“Do not worry in the least about yourself, leave all worry to God,’ – this appears to be the commandment in all religions. This need not frighten anyone. He who devotes himself to service with a clear conscience, will day by day grasp the necessity for it in greater measure, and will continually grow richer in faith. The path of service can hardly be trodden by one who is not prepared to renounce self-interest, and to recognize the conditions of his birth. Consciously or unconsciously, every one of us does render some service or other. If we cultivate the habit of doing this service deliberately, our desire for service will steadily grow stronger, and will make not only for our own happiness but that of the world at large.” ― Mahatma Gandhi
Since the dawn of man, humanity has sought to improve upon themselves as moral beings through the belief and worship of a higher power. Religions, no matter what the creed, have always required their devotees to make personal sacrifices in the name of righteousness and holy veneration. Some of these acts are relatively simple, such as giving up meat for the Catholic Lent, or they can be more demanding like fasting from dawn until sunset during the Islamic month of Ramadan. At the extreme end of this spectrum, as tribute, the Mayans actually sacrificed their own people to the gods, throwing them into cavernous cenotes believed to be portals to the underworld. Or simply look to the Pantheon, St Peter’s Basilica, the Mahabodhi Temple, Masjid al-Haram or any number of awe-inspiring religious structures the world over, erected specifically to honor the divine and encourage prayer. Human devotion can take shape in extraordinary feats of grandeur or merely modest efforts of self improvement.
As Mahatma Gandhi phrased it, these personal sacrifices are, at their core, a service whose ultimate ends are to better one’s self and the world around them. Often, the unfortunate result of this mindset can be catastrophic, either personally, by ignoring one’s own general well being in service of their religion, or culturally, as we see in the repetition of wars throughout human history in which one sect claims to be of higher verity than another. In these situations, morals seem to become as slippery as presumed truths. Yet, people continue to worship. They continue to pray, to meditate, to donate, to sacrifice, to make pilgrimages and devote their lives in hopes of bringing meaning to their existence and good into a world that often looks quite grim.
The following six films chronicle the holy being humanized by various forms of sacrifice and devotion of people young and old. Some subjects find themselves abstaining from pleasure for the purpose of purity, while others seek forgiveness for sins past, wholly believing that moral transgressions are spiritually reconcilable. Each of these documentaries, varying in style from meditative observation to hysterical satire, celebrates the devout by simply bearing witness.
KUMARÉ is a documentary about a man who impersonates a wise Indian Guru and builds a following in Arizona.

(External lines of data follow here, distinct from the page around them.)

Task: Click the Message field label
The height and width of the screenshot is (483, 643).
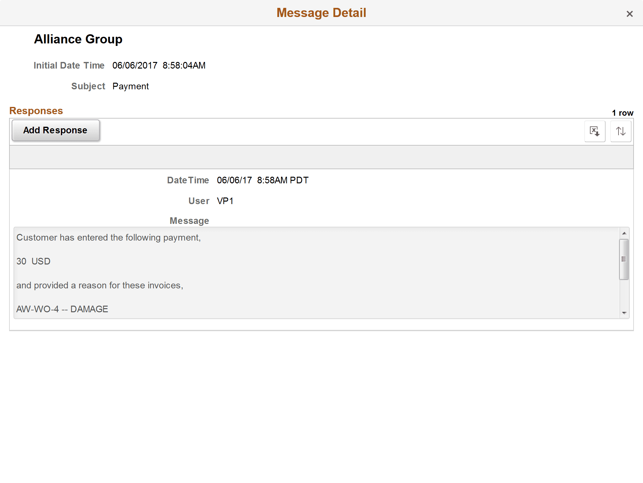Action: [189, 220]
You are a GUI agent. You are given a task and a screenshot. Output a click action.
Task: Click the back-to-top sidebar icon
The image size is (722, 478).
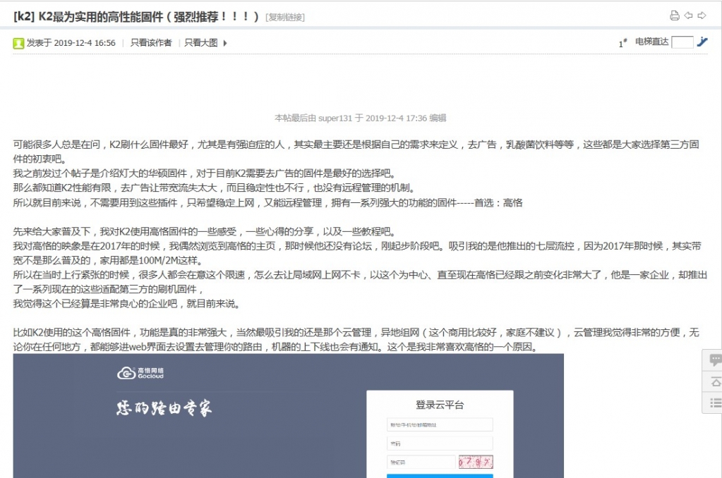[714, 381]
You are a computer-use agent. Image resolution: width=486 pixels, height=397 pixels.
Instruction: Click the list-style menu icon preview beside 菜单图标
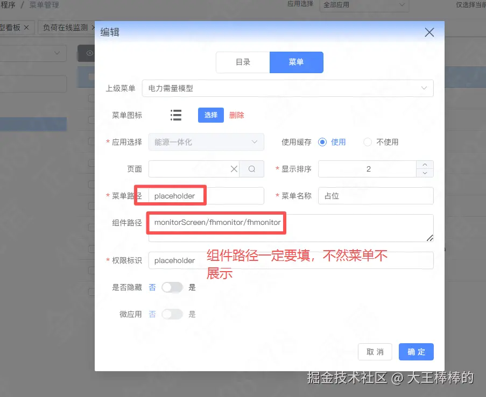(175, 115)
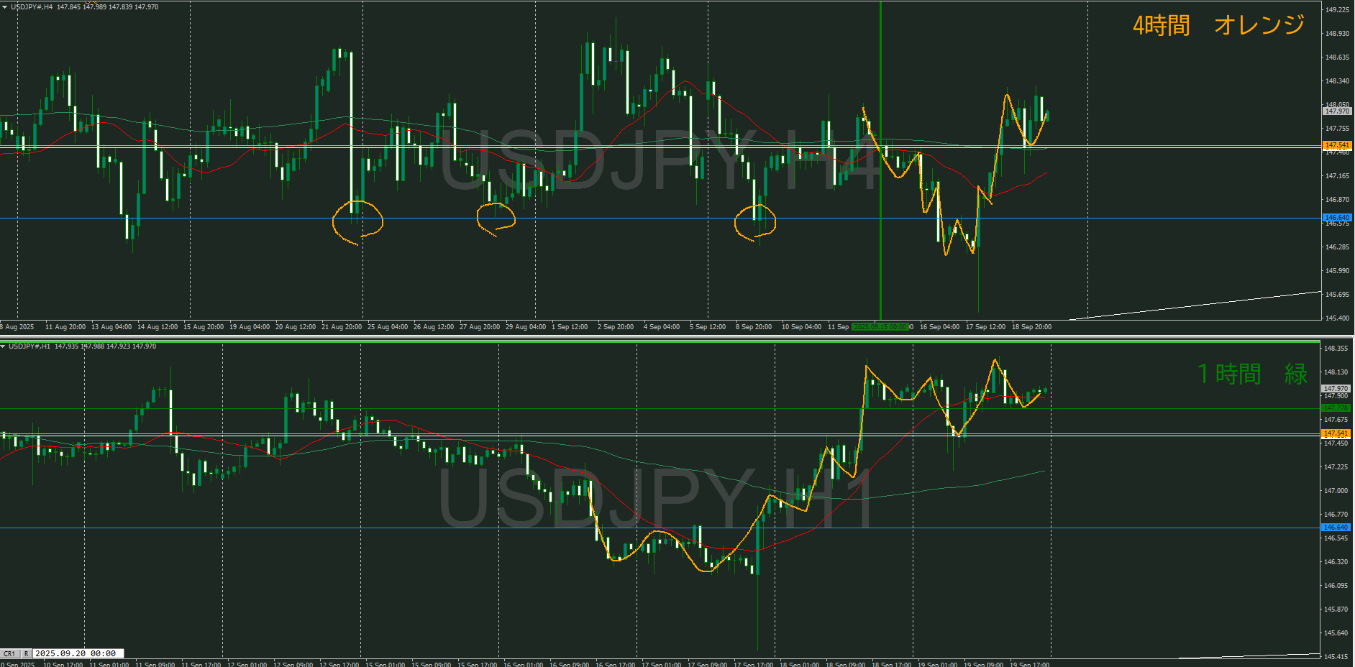Click the green 147.778 price label on H1
Screen dimensions: 1355x667
pyautogui.click(x=1336, y=408)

At the height of his popularity, the Guru Kumaré must reveal his true identity to his disciples to unveil his greatest teaching of all.
Koran By Heart
Following a global contest reading of the Koran by young Muslim children that takes place in Cairo, Egypt annually during Ramadan KORAN BY HEART is a coming of age story about Muslim kids in modern times.
Exploring our world from the mundane to the miraculous, looking into the reaches of man’s spirituality and the human experience, SAMSARA is neither a traditional documentary nor a travelogue, instead taking the form of a nonverbal, guided meditation.
High above a jungle in Nepal, pilgrims make an ancient journey by cable car to worship the legendary temple of the Hindu goddess Durga: MANAKAMANA.
THE OVERNIGHTERS is the story of the broken, desperate men chasing their dreams and running from their demons in the North Dakota oil fields and the local Pastor who risks everything to help them.
Into Great Silence
INTO GREAT SILENCE is an intimate portrayal and examination of the life of the devout monks who live within the Grande Chartreuse, the head monastery of the reclusive Carthusian Order situated in the French Alps.